You use the word ‘tokenistic’. What do you make of people striving toward better representation and promoting artists with disabilities, but equally not doing it in a way that’s forced?
It’s super complex, especially with, say, queerness. Because obviously queer artists haven’t been represented enough. And so, you’ll see playlists on Spotify that are like, ‘Music made by queer people.’ And the same thing goes for disability, but I just wish we lived in a world where none of it mattered, like a neo-futuristic world where whatever body you are, you’re not clumped in with these people and these people, but also you don’t have a disadvantage because you look a certain way. And the fact is, we live in a world right now where you are still disadvantaged for looking a certain way.
What impact has your disability had on you? Did you ever think, ‘why is everyone treating me in a certain way’?
Well, that’s it. It affected me most in the way that people saw me and treated me, rather than the way that I feel, capability-wise. I just had no control over it. You just feel a little less desired, a little less pretty, less popular, and you have no control over what your body looks like. You have this body and then because of whatever body you showed up in, the world decides how to treat you, and I think that’s the tragedy of it.

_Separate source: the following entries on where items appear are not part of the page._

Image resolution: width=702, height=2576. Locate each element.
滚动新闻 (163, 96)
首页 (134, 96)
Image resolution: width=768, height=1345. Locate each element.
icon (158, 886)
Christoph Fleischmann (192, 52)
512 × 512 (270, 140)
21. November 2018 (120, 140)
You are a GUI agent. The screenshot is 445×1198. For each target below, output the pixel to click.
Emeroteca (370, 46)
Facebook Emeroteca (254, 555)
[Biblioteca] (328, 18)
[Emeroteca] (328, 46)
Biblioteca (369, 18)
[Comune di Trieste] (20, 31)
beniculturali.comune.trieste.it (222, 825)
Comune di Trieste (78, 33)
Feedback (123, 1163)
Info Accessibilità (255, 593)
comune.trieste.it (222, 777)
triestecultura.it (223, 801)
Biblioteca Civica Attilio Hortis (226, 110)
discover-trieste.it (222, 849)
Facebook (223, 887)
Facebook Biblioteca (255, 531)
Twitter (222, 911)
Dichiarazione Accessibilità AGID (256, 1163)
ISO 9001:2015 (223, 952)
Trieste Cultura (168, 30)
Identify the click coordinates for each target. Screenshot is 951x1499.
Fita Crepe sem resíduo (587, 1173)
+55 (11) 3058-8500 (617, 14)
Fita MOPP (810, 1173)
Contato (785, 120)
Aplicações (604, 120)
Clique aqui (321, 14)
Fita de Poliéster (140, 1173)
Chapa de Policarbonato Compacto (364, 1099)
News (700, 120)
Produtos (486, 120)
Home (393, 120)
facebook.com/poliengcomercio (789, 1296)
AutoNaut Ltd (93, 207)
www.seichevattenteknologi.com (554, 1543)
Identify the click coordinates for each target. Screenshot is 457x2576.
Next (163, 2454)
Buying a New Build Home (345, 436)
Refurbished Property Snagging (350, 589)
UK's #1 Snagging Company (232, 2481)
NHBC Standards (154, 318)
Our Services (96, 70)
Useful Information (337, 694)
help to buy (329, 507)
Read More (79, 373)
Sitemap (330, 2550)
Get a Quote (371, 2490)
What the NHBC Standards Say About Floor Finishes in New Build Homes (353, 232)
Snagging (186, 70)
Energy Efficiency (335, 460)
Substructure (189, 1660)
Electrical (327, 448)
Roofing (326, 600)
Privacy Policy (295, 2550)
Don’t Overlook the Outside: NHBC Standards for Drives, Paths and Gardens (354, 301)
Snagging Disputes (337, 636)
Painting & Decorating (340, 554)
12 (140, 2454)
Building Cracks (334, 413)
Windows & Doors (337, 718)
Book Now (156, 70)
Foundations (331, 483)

However, I’ve met enough people with disabilities now, thankfully, that have taught me that it’s really your choice to show up in the world how you will, and that has a huge influence on how people will treat you. If I sit here resentful and bitter, then that energy is going to come back at me too. Whereas if I believe in the goodness of people, which I do, eventually my arm thing won’t matter.
Let’s talk about some goodness, then – your music. Elegy, your new EP – why that title?
An elegy is of course an homage to someone who’s passed. The entire project is about this loved one I was mentioning, anticipating that loss. It was all about that interim period: knowing you’re going to lose someone, but not having lost them yet, and anticipating filling their shoes, saying goodbye, and not understanding why bad things happen to good people.
So the four songs are in a kind of sequential order of: finding out your ill and questioning everything, having to tell your kid and the response and confusion that evokes, and then the last song, ‘driving your car’, is about filling their shoes after they’re gone – basically trying to preserve them and their legacy.
And you’re going on tour? What’s live performing been like for you so far?
Up until this point, the majority of my touring has been opening for other artists. This is going to be my first headline tour. So we’ll see how it goes. I have no reference point, other than maybe one or two headline shows where I feel quite nervous because everyone’s there for me. It’s so weird because I’m so used to opening and having to win everyone over. So I’m just so curious.
And I’m going to be playing with my friends onstage and that means a lot to me; just to travel around with my friends. I think it’s getting closer and closer to the dream life that I imagined at 15; of just rolling around with my buddies, playing songs onstage, and it feels really special to do that.